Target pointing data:
* * * *

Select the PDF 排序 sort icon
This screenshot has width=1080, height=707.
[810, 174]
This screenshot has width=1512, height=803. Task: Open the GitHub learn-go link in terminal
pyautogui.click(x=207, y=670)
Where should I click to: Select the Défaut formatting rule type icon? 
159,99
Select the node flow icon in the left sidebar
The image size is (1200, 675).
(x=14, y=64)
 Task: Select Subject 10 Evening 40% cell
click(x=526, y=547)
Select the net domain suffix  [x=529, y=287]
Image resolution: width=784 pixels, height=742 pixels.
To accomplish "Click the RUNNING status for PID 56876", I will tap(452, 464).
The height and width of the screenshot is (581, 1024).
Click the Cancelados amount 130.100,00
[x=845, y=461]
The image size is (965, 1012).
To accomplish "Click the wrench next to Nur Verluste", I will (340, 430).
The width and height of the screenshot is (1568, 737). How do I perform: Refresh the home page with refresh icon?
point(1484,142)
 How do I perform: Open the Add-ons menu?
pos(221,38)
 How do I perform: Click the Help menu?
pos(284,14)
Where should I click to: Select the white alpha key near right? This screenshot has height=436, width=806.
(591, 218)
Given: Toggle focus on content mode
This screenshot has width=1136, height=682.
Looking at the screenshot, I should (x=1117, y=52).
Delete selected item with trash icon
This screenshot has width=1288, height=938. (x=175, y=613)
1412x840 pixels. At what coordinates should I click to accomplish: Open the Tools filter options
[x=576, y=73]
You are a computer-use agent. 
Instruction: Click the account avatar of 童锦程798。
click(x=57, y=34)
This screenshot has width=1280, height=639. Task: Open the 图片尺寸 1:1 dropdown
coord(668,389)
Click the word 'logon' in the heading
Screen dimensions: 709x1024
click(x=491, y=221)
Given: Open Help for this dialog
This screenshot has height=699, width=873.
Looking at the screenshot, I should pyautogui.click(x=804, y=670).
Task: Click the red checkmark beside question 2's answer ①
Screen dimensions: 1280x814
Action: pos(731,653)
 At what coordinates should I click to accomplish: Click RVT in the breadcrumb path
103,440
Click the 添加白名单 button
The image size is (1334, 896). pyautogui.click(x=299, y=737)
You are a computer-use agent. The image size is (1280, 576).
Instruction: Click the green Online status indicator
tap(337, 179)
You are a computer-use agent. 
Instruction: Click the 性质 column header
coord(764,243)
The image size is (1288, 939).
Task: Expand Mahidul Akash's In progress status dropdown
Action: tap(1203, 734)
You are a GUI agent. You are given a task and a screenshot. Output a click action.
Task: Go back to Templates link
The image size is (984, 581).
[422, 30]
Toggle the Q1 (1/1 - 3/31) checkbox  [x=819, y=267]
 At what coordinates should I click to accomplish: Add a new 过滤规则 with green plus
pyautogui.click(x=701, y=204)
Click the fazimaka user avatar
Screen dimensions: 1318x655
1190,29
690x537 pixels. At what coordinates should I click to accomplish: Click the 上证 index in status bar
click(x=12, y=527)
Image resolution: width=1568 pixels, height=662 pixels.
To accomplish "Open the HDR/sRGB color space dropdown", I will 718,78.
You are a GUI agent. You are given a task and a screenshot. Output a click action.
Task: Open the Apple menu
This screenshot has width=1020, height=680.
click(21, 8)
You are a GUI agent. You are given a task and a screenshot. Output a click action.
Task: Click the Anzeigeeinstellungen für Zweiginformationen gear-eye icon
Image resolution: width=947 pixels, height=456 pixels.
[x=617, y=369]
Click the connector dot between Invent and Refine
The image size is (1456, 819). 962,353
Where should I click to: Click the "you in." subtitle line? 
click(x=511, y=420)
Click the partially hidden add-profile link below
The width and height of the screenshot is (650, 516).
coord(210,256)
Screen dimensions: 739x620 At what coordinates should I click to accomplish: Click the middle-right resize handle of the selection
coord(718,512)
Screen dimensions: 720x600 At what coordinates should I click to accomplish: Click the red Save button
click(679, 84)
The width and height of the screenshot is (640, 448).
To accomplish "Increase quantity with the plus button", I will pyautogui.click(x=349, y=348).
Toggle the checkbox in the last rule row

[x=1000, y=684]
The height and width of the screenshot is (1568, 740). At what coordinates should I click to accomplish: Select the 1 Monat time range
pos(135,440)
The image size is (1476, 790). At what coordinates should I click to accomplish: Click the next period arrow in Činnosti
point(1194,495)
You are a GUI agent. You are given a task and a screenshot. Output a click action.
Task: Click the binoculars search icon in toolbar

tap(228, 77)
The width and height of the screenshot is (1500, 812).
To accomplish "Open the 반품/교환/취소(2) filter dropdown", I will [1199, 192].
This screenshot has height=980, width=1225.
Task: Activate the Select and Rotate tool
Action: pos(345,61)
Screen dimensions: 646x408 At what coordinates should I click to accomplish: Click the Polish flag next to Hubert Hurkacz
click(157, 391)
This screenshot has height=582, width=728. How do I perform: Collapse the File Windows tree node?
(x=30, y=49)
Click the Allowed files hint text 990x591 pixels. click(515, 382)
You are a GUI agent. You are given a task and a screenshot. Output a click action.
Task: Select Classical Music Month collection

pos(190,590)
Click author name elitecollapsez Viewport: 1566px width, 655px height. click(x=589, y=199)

* * * *

### Work to complete
Rewrite every line of the material above as a Markdown table with the columns "Row" and "Entry," numbering the rows in order and skipping blank lines.

### Exercise response
| Row | Entry |
|---|---|
| 1 | Select the PDF 排序 sort icon |
| 2 | This screenshot has width=1080, height=707. |
| 3 | [810, 174] |
| 4 | This screenshot has width=1512, height=803. Task: Open the GitHub learn-go link in terminal |
| 5 | pyautogui.click(x=207, y=670) |
| 6 | Where should I click to: Select the Défaut formatting rule type icon?  |
| 7 | 159,99 |
| 8 | Select the node flow icon in the left sidebar |
| 9 | The image size is (1200, 675). |
| 10 | (x=14, y=64) |
| 11 |  Task: Select Subject 10 Evening 40% cell |
| 12 | click(x=526, y=547) |
| 13 | Select the net domain suffix  [x=529, y=287] |
| 14 | Image resolution: width=784 pixels, height=742 pixels. |
| 15 | To accomplish "Click the RUNNING status for PID 56876", I will tap(452, 464). |
| 16 | The height and width of the screenshot is (581, 1024). |
| 17 | Click the Cancelados amount 130.100,00 |
| 18 | [x=845, y=461] |
| 19 | The image size is (965, 1012). |
| 20 | To accomplish "Click the wrench next to Nur Verluste", I will (340, 430). |
| 21 | The width and height of the screenshot is (1568, 737). How do I perform: Refresh the home page with refresh icon? |
| 22 | point(1484,142) |
| 23 |  How do I perform: Open the Add-ons menu? |
| 24 | pos(221,38) |
| 25 |  How do I perform: Click the Help menu? |
| 26 | pos(284,14) |
| 27 | Where should I click to: Select the white alpha key near right? This screenshot has height=436, width=806. |
| 28 | (591, 218) |
| 29 | Given: Toggle focus on content mode |
| 30 | This screenshot has width=1136, height=682. |
| 31 | Looking at the screenshot, I should (x=1117, y=52). |
| 32 | Delete selected item with trash icon |
| 33 | This screenshot has width=1288, height=938. (x=175, y=613) |
| 34 | 1412x840 pixels. At what coordinates should I click to accomplish: Open the Tools filter options |
| 35 | [x=576, y=73] |
| 36 | You are a computer-use agent.  |
| 37 | Instruction: Click the account avatar of 童锦程798。 |
| 38 | click(x=57, y=34) |
| 39 | This screenshot has width=1280, height=639. Task: Open the 图片尺寸 1:1 dropdown |
| 40 | coord(668,389) |
| 41 | Click the word 'logon' in the heading |
| 42 | Screen dimensions: 709x1024 |
| 43 | click(x=491, y=221) |
| 44 | Given: Open Help for this dialog |
| 45 | This screenshot has height=699, width=873. |
| 46 | Looking at the screenshot, I should pyautogui.click(x=804, y=670). |
| 47 | Task: Click the red checkmark beside question 2's answer ① |
| 48 | Screen dimensions: 1280x814 |
| 49 | Action: pos(731,653) |
| 50 |  At what coordinates should I click to accomplish: Click RVT in the breadcrumb path |
| 51 | 103,440 |
| 52 | Click the 添加白名单 button |
| 53 | The image size is (1334, 896). pyautogui.click(x=299, y=737) |
| 54 | You are a computer-use agent. The image size is (1280, 576). |
| 55 | Instruction: Click the green Online status indicator |
| 56 | tap(337, 179) |
| 57 | You are a computer-use agent.  |
| 58 | Instruction: Click the 性质 column header |
| 59 | coord(764,243) |
| 60 | The image size is (1288, 939). |
| 61 | Task: Expand Mahidul Akash's In progress status dropdown |
| 62 | Action: tap(1203, 734) |
| 63 | You are a GUI agent. You are given a task and a screenshot. Output a click action. |
| 64 | Task: Go back to Templates link |
| 65 | The image size is (984, 581). |
| 66 | [422, 30] |
| 67 | Toggle the Q1 (1/1 - 3/31) checkbox  [x=819, y=267] |
| 68 |  At what coordinates should I click to accomplish: Add a new 过滤规则 with green plus |
| 69 | pyautogui.click(x=701, y=204) |
| 70 | Click the fazimaka user avatar |
| 71 | Screen dimensions: 1318x655 |
| 72 | 1190,29 |
| 73 | 690x537 pixels. At what coordinates should I click to accomplish: Click the 上证 index in status bar |
| 74 | click(x=12, y=527) |
| 75 | Image resolution: width=1568 pixels, height=662 pixels. |
| 76 | To accomplish "Open the HDR/sRGB color space dropdown", I will 718,78. |
| 77 | You are a GUI agent. You are given a task and a screenshot. Output a click action. |
| 78 | Task: Open the Apple menu |
| 79 | This screenshot has width=1020, height=680. |
| 80 | click(21, 8) |
| 81 | You are a GUI agent. You are given a task and a screenshot. Output a click action. |
| 82 | Task: Click the Anzeigeeinstellungen für Zweiginformationen gear-eye icon |
| 83 | Image resolution: width=947 pixels, height=456 pixels. |
| 84 | [x=617, y=369] |
| 85 | Click the connector dot between Invent and Refine |
| 86 | The image size is (1456, 819). 962,353 |
| 87 | Where should I click to: Click the "you in." subtitle line?  |
| 88 | click(x=511, y=420) |
| 89 | Click the partially hidden add-profile link below |
| 90 | The width and height of the screenshot is (650, 516). |
| 91 | coord(210,256) |
| 92 | Screen dimensions: 739x620 At what coordinates should I click to accomplish: Click the middle-right resize handle of the selection |
| 93 | coord(718,512) |
| 94 | Screen dimensions: 720x600 At what coordinates should I click to accomplish: Click the red Save button |
| 95 | click(679, 84) |
| 96 | The width and height of the screenshot is (640, 448). |
| 97 | To accomplish "Increase quantity with the plus button", I will pyautogui.click(x=349, y=348). |
| 98 | Toggle the checkbox in the last rule row |
| 99 | [x=1000, y=684] |
| 100 | The height and width of the screenshot is (1568, 740). At what coordinates should I click to accomplish: Select the 1 Monat time range |
| 101 | pos(135,440) |
| 102 | The image size is (1476, 790). At what coordinates should I click to accomplish: Click the next period arrow in Činnosti |
| 103 | point(1194,495) |
| 104 | You are a GUI agent. You are given a task and a screenshot. Output a click action. |
| 105 | Task: Click the binoculars search icon in toolbar |
| 106 | tap(228, 77) |
| 107 | The width and height of the screenshot is (1500, 812). |
| 108 | To accomplish "Open the 반품/교환/취소(2) filter dropdown", I will [1199, 192]. |
| 109 | This screenshot has height=980, width=1225. |
| 110 | Task: Activate the Select and Rotate tool |
| 111 | Action: pos(345,61) |
| 112 | Screen dimensions: 646x408 At what coordinates should I click to accomplish: Click the Polish flag next to Hubert Hurkacz |
| 113 | click(157, 391) |
| 114 | This screenshot has height=582, width=728. How do I perform: Collapse the File Windows tree node? |
| 115 | (x=30, y=49) |
| 116 | Click the Allowed files hint text 990x591 pixels. click(515, 382) |
| 117 | You are a GUI agent. You are given a task and a screenshot. Output a click action. |
| 118 | Task: Select Classical Music Month collection |
| 119 | pos(190,590) |
| 120 | Click author name elitecollapsez Viewport: 1566px width, 655px height. click(x=589, y=199) |